What is needed: Below are the records; copy exactly the stretch from the line containing "Click the info" through the line containing "Viewport: 800px width, 481px height.", both ends included, and nothing else.

Source records:

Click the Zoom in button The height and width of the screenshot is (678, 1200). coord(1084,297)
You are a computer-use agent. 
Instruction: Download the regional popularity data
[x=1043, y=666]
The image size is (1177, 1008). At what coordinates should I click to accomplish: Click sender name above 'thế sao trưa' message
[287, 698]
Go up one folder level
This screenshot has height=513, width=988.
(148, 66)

--

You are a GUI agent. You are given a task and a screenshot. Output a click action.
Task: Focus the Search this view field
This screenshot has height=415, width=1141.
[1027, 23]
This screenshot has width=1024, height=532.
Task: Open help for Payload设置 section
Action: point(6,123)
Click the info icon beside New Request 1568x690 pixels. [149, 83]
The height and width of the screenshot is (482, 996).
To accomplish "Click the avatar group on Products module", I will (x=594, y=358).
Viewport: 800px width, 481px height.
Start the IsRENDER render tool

Answer to this task:
Click the info icon beside New Request 1568x690 pixels. [149, 83]
The height and width of the screenshot is (482, 996).
To accomplish "Click the avatar group on Products module", I will (x=594, y=358).
Viewport: 800px width, 481px height.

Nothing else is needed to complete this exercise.